We use that now whenever we’re thinking of putting together children’s toys on Christmas morning. You’re putting tab A into slot B and thinking, “Long walk part of gift.”
My daughter asked my son-in-law for a birthday present to take her to “The Nutcracker” ballet. Now he’s not a big ballet fan but he did it. And he said, “Long walk part of gift.”
I wonder if you know someone who needs to be loved just as Jesus loved. Sacrificially, that you might take the love that God has created and given to you, that you might pass it on just as God has loved you in Jesus Christ.

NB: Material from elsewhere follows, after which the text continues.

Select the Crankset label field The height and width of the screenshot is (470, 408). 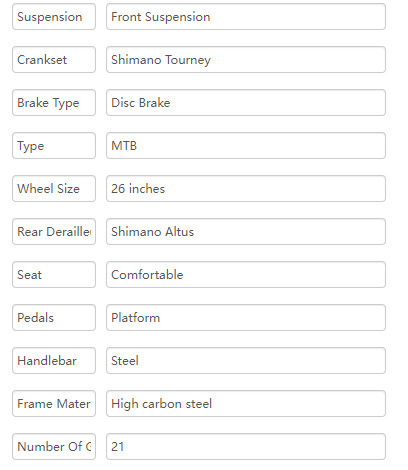tap(54, 60)
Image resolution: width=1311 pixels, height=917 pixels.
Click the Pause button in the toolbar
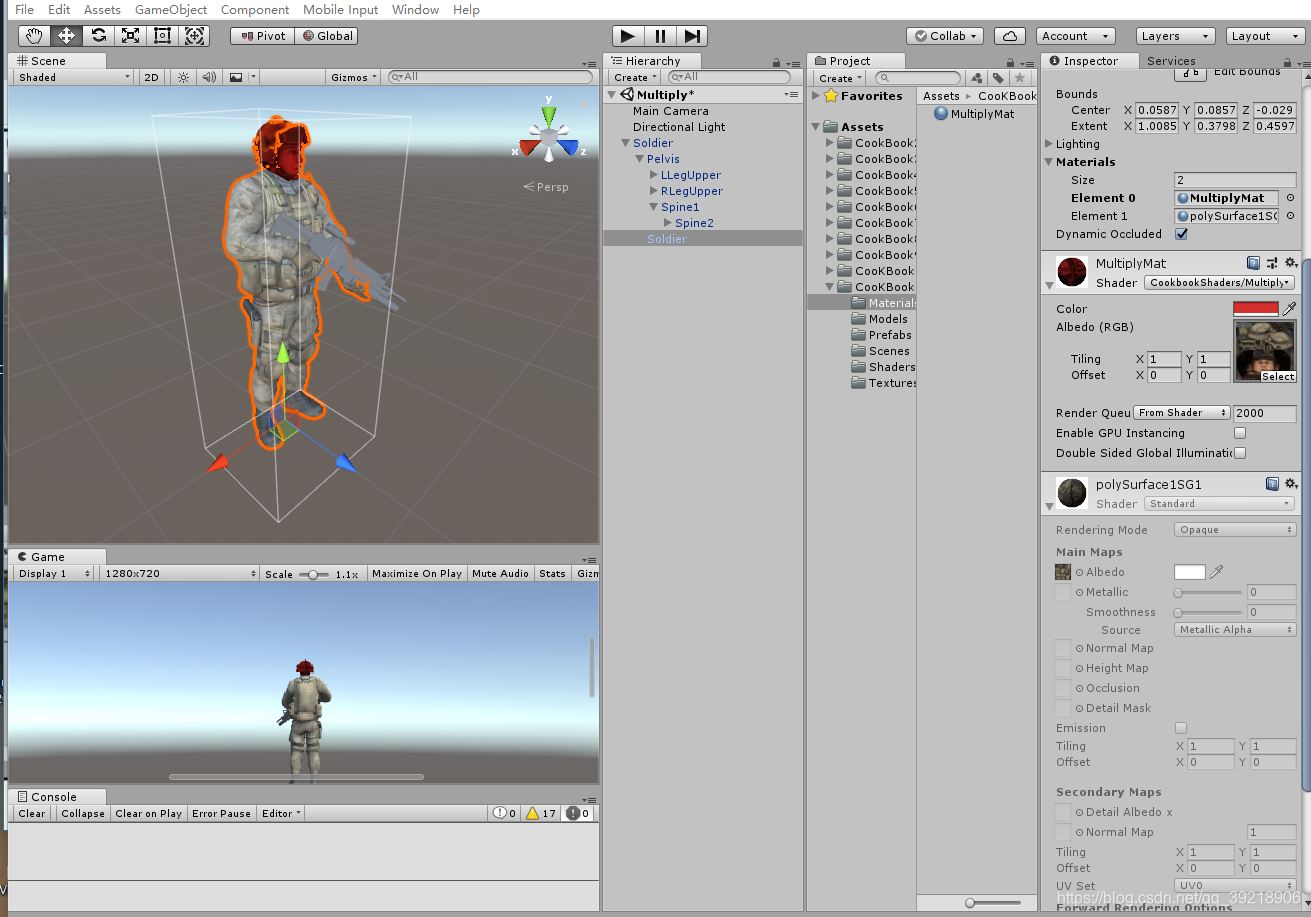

After our service today if you feel God tugging on your heart and you want to accept that gift of love, and become a follower of Jesus, we’d love to talk to you about that. Or if you’d like to know more about joining St. Luke’s, or maybe there’s just something you want to pray about. We’d love to talk to you and we’ll be out at the Connections Center and would love to visit with you.
Let’s close in prayer. O God we thank you for the gift of love that you have poured into our hearts. And we pray that we might take that love and re-gift it to others, and make even more room in our hearts to receive the love you have for us. In the name of Christ we pray. Amen.